Seibel P, Flierl A, Kottlors M, Reichmann H
Neurologische Klinik und Poliklinik, Julius-Maximilians-Universität, Würzburg, Germany.
Biochem Biophys Res Commun. 1994 Apr 29;200(2):938-42. doi: 10.1006/bbrc.1994.1540.

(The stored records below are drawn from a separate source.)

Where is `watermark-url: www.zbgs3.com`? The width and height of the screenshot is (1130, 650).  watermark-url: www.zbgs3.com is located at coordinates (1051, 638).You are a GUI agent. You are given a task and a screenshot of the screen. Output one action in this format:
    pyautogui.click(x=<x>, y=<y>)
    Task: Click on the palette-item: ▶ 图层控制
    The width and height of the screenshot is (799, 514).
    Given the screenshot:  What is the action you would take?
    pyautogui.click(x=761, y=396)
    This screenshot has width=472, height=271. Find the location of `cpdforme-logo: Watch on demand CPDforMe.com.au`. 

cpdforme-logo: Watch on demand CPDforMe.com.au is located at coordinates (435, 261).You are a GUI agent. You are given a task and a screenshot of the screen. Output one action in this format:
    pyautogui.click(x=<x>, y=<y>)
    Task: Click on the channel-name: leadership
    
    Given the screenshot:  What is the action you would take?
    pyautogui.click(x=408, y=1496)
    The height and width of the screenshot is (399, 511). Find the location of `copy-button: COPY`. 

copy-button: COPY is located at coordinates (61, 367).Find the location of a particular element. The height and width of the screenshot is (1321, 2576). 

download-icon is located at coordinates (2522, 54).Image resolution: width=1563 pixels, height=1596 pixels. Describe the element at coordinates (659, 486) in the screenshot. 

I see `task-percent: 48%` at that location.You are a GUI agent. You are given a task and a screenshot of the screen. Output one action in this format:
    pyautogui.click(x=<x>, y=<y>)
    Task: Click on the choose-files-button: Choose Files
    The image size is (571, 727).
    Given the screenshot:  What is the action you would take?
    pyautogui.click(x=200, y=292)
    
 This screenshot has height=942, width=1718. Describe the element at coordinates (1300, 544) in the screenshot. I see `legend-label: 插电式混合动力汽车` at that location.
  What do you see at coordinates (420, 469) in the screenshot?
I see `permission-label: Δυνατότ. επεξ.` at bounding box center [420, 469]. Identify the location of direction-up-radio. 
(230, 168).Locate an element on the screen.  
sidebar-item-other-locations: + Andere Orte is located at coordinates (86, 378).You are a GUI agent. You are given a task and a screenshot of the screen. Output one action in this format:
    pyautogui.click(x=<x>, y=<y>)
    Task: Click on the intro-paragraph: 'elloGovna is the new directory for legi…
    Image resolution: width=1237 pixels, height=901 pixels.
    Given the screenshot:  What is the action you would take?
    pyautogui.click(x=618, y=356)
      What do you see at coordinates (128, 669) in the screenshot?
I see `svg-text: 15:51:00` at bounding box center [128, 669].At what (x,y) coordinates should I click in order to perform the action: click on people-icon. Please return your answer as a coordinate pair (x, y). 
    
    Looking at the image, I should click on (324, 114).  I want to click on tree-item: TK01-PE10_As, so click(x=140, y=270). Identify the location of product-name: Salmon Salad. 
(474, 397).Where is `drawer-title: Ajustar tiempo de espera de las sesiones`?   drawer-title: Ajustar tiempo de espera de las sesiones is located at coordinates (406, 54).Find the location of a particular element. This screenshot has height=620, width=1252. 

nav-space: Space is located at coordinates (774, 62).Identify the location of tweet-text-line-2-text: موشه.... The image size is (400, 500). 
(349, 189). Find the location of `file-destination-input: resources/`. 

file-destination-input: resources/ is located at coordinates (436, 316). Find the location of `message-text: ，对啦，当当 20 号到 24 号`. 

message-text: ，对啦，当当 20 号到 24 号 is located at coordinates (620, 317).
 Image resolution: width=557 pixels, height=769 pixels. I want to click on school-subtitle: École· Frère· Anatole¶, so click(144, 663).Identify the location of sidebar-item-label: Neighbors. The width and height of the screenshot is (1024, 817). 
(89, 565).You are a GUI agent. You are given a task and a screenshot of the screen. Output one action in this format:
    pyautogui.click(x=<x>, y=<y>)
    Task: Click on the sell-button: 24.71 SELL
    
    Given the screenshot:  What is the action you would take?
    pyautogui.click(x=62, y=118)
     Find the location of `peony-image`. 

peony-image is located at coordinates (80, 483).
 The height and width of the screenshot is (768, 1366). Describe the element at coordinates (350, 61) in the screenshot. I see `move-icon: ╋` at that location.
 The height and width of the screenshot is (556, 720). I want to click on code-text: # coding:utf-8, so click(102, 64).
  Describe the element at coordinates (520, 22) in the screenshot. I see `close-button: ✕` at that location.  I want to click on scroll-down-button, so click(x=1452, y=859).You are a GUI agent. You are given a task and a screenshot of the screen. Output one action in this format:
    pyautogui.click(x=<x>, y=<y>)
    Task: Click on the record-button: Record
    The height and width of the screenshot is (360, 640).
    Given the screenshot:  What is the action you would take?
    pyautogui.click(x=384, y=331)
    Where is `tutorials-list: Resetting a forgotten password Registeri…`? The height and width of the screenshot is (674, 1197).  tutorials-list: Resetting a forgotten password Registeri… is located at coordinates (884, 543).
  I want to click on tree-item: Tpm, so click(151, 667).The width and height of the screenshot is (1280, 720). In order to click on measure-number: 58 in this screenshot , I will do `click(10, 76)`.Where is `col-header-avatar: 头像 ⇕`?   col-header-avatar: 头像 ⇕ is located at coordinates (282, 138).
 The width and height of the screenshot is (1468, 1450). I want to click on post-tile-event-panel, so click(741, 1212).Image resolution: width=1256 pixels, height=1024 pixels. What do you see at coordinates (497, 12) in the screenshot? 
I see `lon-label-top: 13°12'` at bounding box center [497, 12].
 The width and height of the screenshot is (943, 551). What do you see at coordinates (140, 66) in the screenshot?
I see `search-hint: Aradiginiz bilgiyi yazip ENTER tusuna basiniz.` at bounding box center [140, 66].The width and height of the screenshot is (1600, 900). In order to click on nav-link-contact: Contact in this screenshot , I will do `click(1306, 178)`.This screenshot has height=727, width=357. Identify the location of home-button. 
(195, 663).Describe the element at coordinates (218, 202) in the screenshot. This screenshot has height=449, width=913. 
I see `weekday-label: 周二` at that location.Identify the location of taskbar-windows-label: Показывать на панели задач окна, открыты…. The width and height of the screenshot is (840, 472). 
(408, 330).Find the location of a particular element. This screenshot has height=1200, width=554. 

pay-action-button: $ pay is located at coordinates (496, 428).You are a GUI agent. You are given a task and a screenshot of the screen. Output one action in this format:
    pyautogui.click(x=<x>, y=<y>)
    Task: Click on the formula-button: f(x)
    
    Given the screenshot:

Alterations of the mitochondrial DNA, encoding important parts of the cellular energy-generating system (oxidative phosphorylation, OXPHOS), are often associated with the occurrence of degenerative neuromuscular diseases. Especially point mutations in the mitochondrial tRNA genes, which cannot be complemented by the nuclear encoded tRNAs, are candidates for severe defects of the OXPHOS system. An A to G transition at nt 8344 in the tRNA(Lys) gene has been associated with MERRF disease whereas an A to G substitution at nt 3243 in the tRNA(Leu) gene has been linked to the MELAS syndrome. These two mtDNA alterations as well as point mutations in protein-coding genes can be detected simultaneously by an allele-specific amplification of the altered mtDNA. This assay allows the reliable detection of heteroplasmic point-mutations, even if the mutated DNA appears to a small extent of less than 1%.
线粒体DNA的改变,编码细胞能量产生系统(氧化磷酸化,OXPHOS)的重要部分,通常与退行性神经肌肉疾病的发生有关。特别是线粒体tRNA基因中的点突变,不能由核编码的tRNA互补,是OXPHOS系统严重缺陷的候选因素。tRNA(Lys)基因第8344位核苷酸由A到G的转换与肌阵挛性癫痫伴破碎红纤维病(MERRF)相关,而tRNA(Leu)基因第3243位核苷酸由A到G的替换与线粒体脑肌病伴乳酸血症和卒中样发作综合征(MELAS)相关。通过改变的线粒体DNA的等位基因特异性扩增,可以同时检测这两种线粒体DNA改变以及蛋白质编码基因中的点突变。该检测方法能够可靠地检测异质性点突变,即使突变的DNA出现的比例小至不到1%。